”Il testo del ddl sul prezzo dei libri licenziato dalla Camera ci sembra già migliorativo rispetto alla situazione esistente. Il governo è disponibile insieme anche al Dipartimento per l’informazione e l’editoria a valutare ulteriori proposte, siamo disponibili a rivederci per ulteriori migliorative”. Così il sottosegretario alla Presidenza del consiglio, Paolo Bonaiuti lasciando la commissione Istruzione del Senato dove è all’esame il ddl sul prezzo dei libri. ”Il problema di fondo – ha infine sottolineato Bonaiuti – è aiutare la diffusione del libro salvaguardando le piccole catene distributrici ed editoriali dalle conseguenze della totale liberalizzazione”.
”Stiamo cercando tutti insieme, opposizione e maggioranza di trovare alcuni punti di salvaguardia per i soggetti deboli – spiega dal canto suo la senatrice Pd, Vittoria Franco – due in particolare sono le questione portate all’attenzione per una intesa; porre un tetto alle promozioni non superiore al 30% di sconto e contenere il numero delle promozioni annue possibili per ciascuna casa editrice”.

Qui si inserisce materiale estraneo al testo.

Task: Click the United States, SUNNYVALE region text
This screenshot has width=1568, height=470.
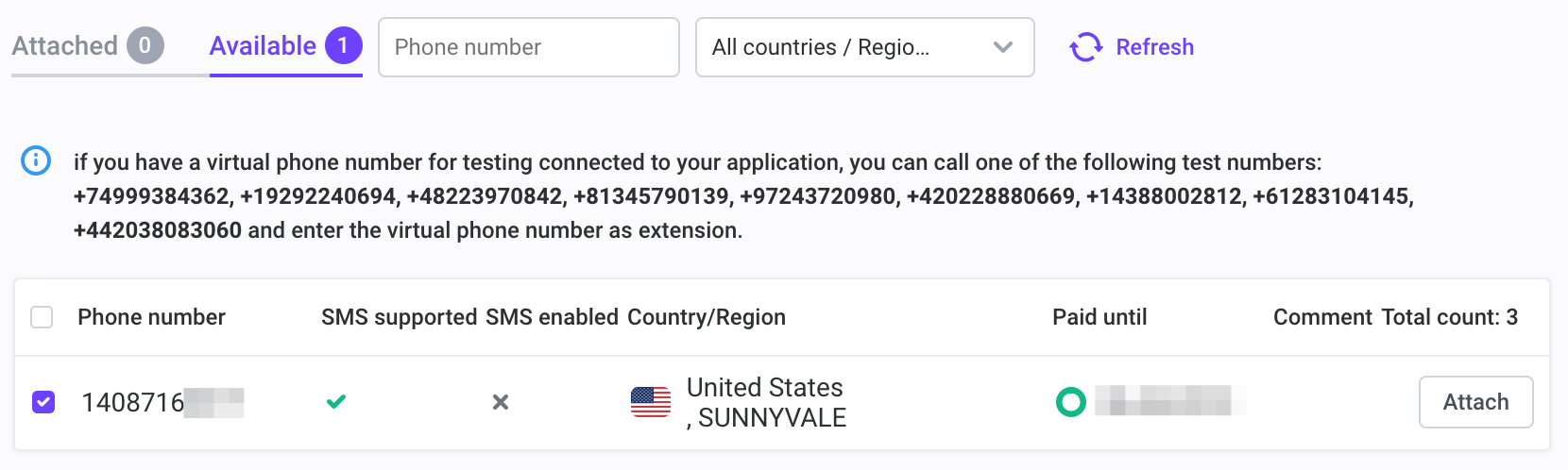Action: click(766, 402)
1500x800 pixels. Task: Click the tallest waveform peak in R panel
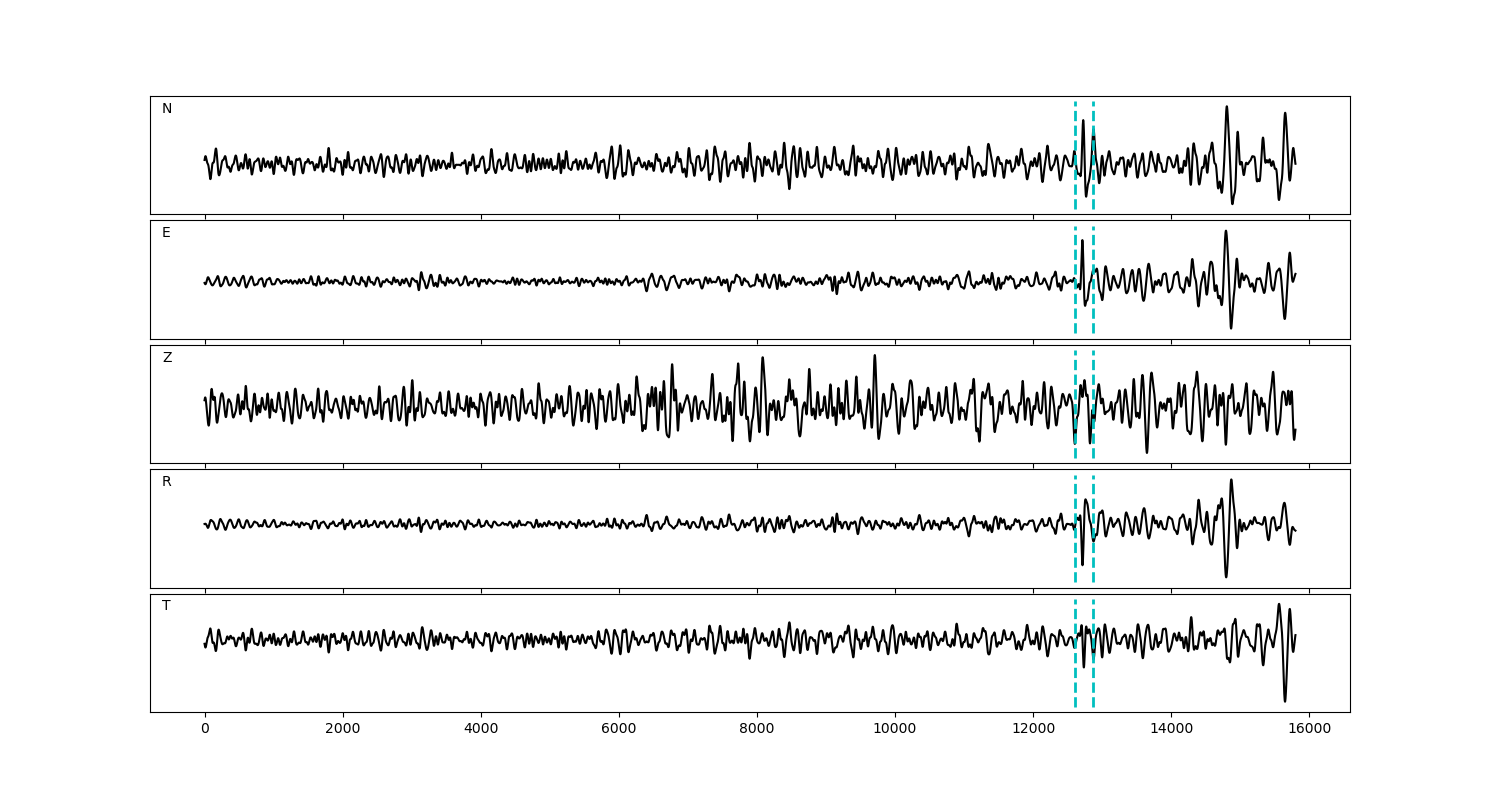(1231, 481)
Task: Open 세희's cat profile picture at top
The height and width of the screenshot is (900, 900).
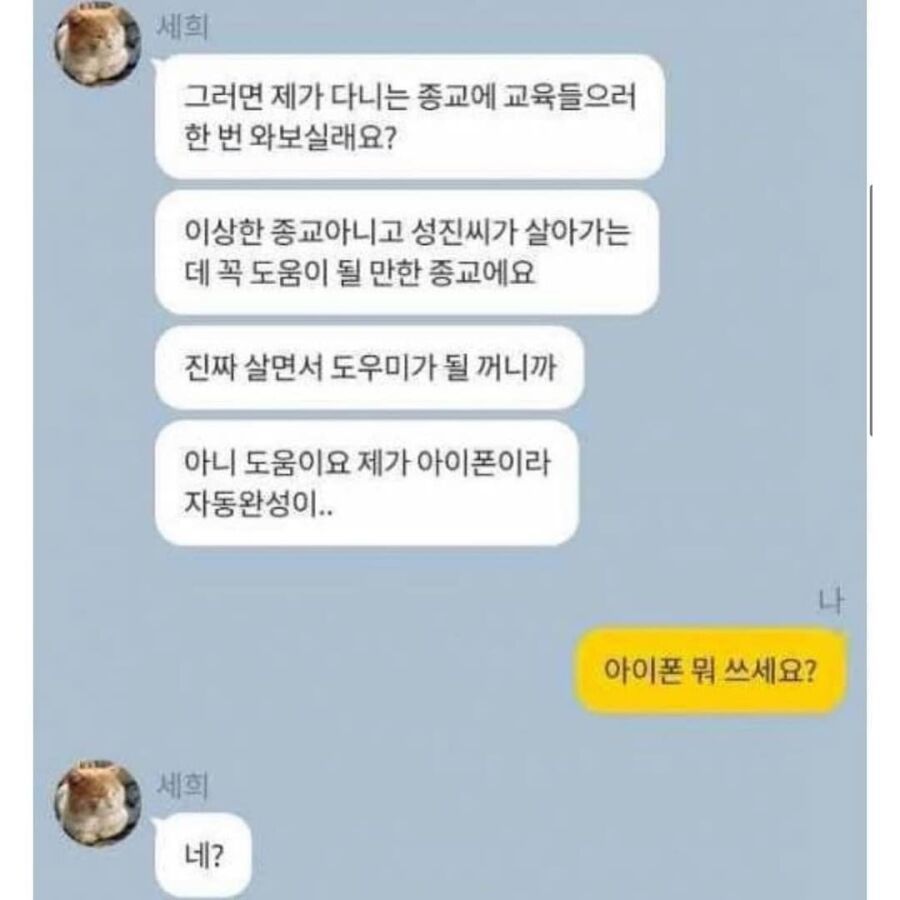Action: (x=98, y=44)
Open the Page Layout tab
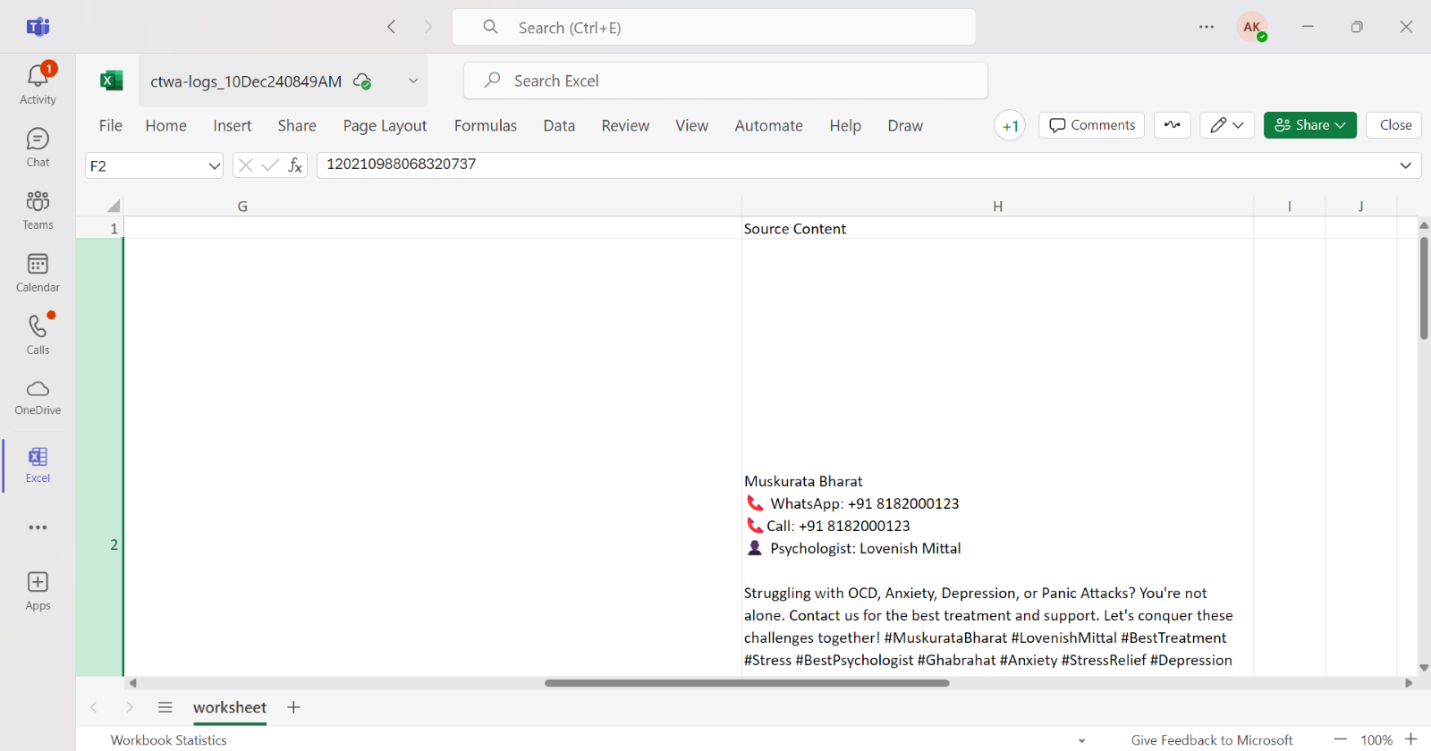Viewport: 1431px width, 751px height. pos(384,126)
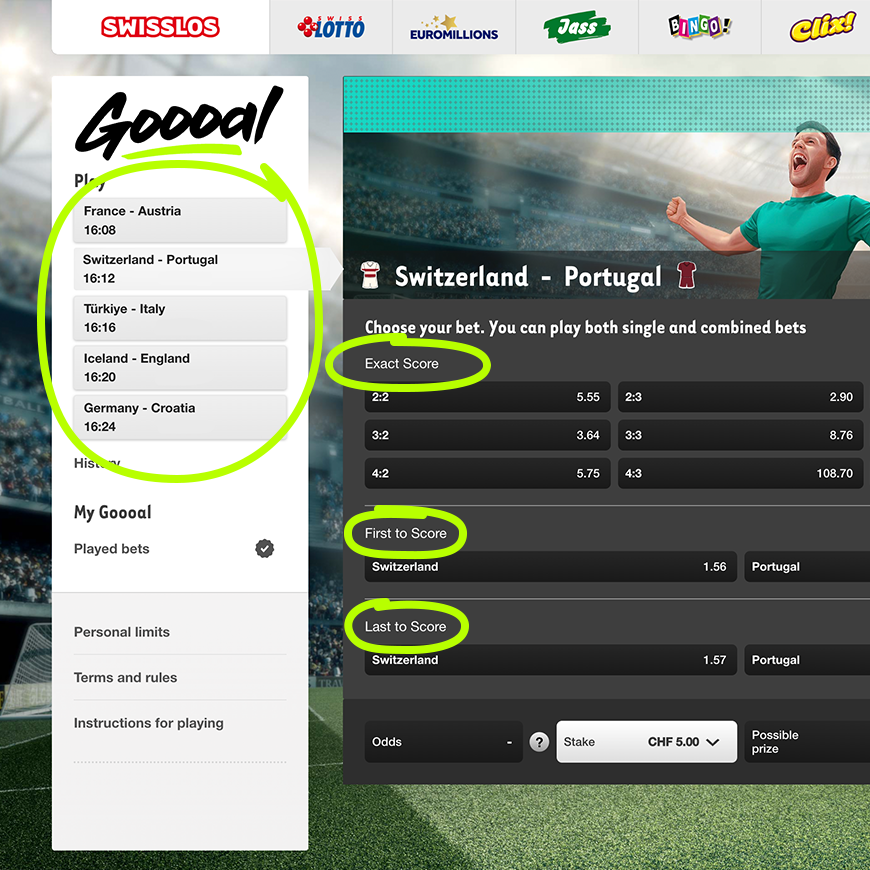This screenshot has width=870, height=870.
Task: Click the odds help question mark icon
Action: pyautogui.click(x=539, y=742)
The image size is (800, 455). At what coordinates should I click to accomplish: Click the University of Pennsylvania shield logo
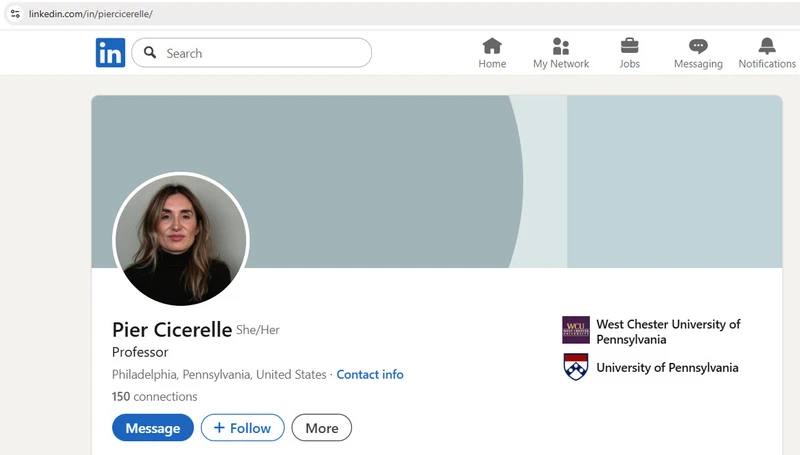pyautogui.click(x=576, y=367)
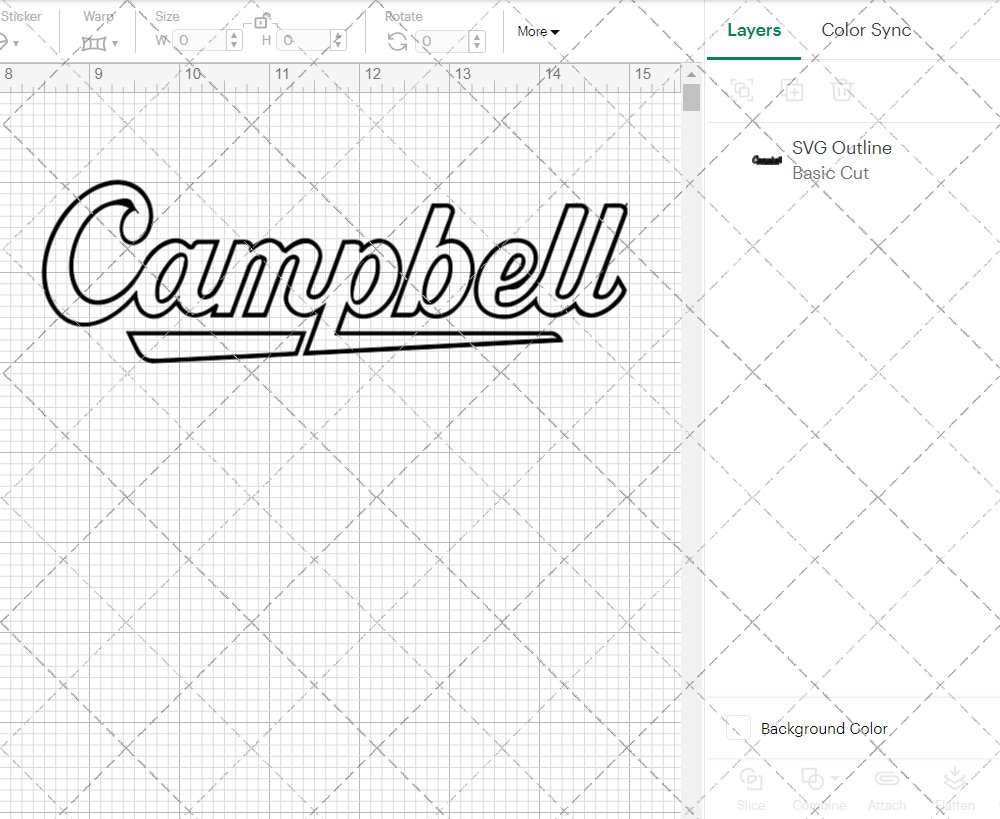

”Il testo attualmente all’esame della commissione – sottolinea il senatore Pd, Vincenzo Vita – rappresenta senz’altro un passo avanti rispetto alla totale liberalizzazione, aspramente criticata non solo dalle case editrici e dalle catene distributive di medio-piccole dimensioni ma anche da buona parte degli scrittori di grido, da Eco in poi. La commissione sta valutando all’unanimità i due punti segnalati e mi pare ci sia ampia volontà del governo a ragionare su questi. Un punto importante da sottolineare, specie alla luce della situazione politica complessiva che stiamo attraversando, è che noi vorremmo vivamente che si concludesse il percorso parlamentare del provvedimento, non vorremmo certo trovarci sospesi a metà strada. Il clima in commissione del resto è assolutamente tranquillo”.